### Quoted text
Figure 1. The heatmap shows the number of sentences having label “Grade” and sentence length between 6 and 36 tokens.
Two directions of the present study are related to modeling of (i) single sentence complexity, and (ii) the relative complexity for a sentence pair. The first direction corresponds to the question: “How complex is a given sentence?.” The second direction aims at the question: “Which given sentence in a pair is more complex?.” A naive answer to both questions faces the same problem discussed above: the answer will be biased toward longer sentences and sentences with higher AWL values. However, many sentences have similar SL and AWL values, but come from different grade levels. In such cases, the naive approach is less applicable: one needs to collect more statistics and use other features. Therefore, ignoring the SL and AWL factors leads to a less biased sentence complexity prediction model.
Study in the first direction is denoted as “1-sentence” (or “1-s”), and the second direction aimed at assessing relative complexity is referred as “2-sentence” (or “2-s”). The construction and validation of the “2-s” dataset are presented in subsection 3.1.3 below.
3.1.3. Dataset with pairs of sentences
The dataset of sentence pairs was constructed in the following way. Given two books, all possible pairs of sentences were taken from one of the two different textbooks. This set of sentence pairs was filtered according to the following criteria: (i) remove pairs with significantly different SLs, (ii) remove all pairs with significantly different values of AWL. More precisely, only pairs with the exact matching values of SL and having values of AWL deviating by not more than 0.01 from each other remained in the dataset. This dataset is significantly smaller than the set of all pairs. What is more, SL and AWL features become useless for predicting which sentence of the pair is more complex.
The derived 2-s dataset contains over 6 million sentence pairs. Figure 2 presents the distribution of the number of samples with respect to grade levels of sentences in each pair. This pattern is expected since the SL should gradually increase with the grade level assigned to a sentence. Moreover, Figure 2 shows distribution of number of samples on a logarithmic scale. The figure also shows the imbalance of the 2-s dataset, i.e., the higher the grade levels, the more samples are derived.
Figure 2. The heatmap shows the number of sentence pairs (x, y) where sentence x has label “grade_x” and sentence y has label “grade_y” (in logarithmic scale).

### Required actions
(1) Return the part of the sentence complexity passage from "3.1.3. Dataset with" up to and including "is more complex.".
(2) According to the sentence complexity passage, how many sentence pairs does the derived 2-s dataset contain?

### Extracted information

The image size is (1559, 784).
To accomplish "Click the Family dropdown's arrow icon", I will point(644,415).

--

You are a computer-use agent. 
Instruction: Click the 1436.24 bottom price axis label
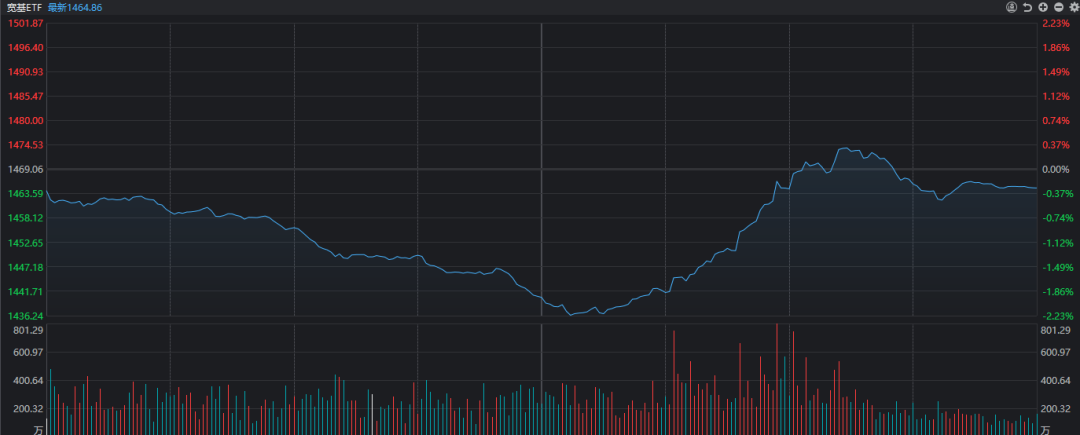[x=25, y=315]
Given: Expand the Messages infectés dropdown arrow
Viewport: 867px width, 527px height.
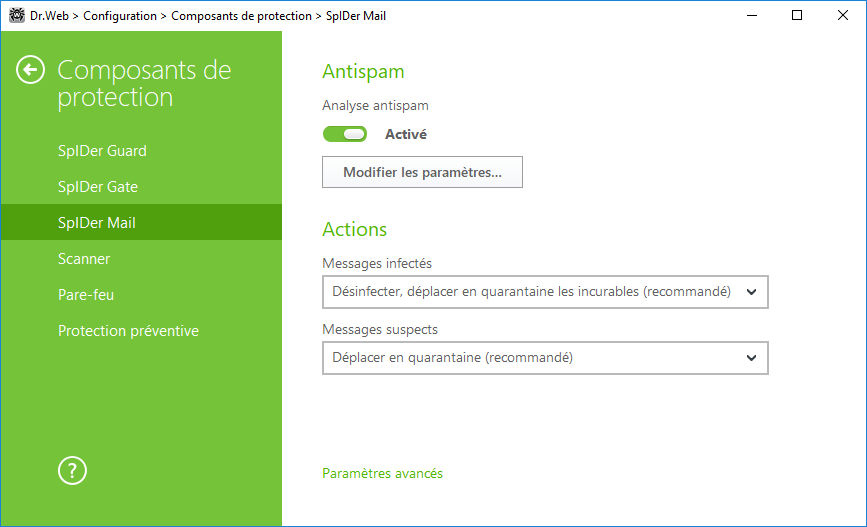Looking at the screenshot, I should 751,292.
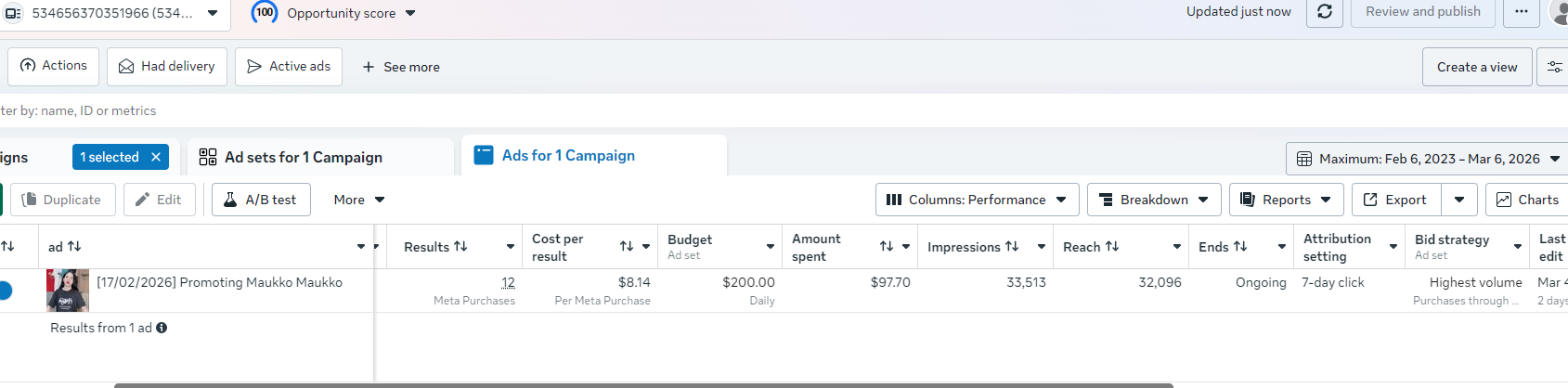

### Solutions
(1)
3.1.3. Dataset with pairs of sentences
The dataset of sentence pairs was constructed in the following way. Given two books, all possible pairs of sentences were taken from one of the two different textbooks. This set of sentence pairs was filtered according to the following criteria: (i) remove pairs with significantly different SLs, (ii) remove all pairs with significantly different values of AWL. More precisely, only pairs with the exact matching values of SL and having values of AWL deviating by not more than 0.01 from each other remained in the dataset. This dataset is significantly smaller than the set of all pairs. What is more, SL and AWL features become useless for predicting which sentence of the pair is more complex.

(2) Over 6 million sentence pairs.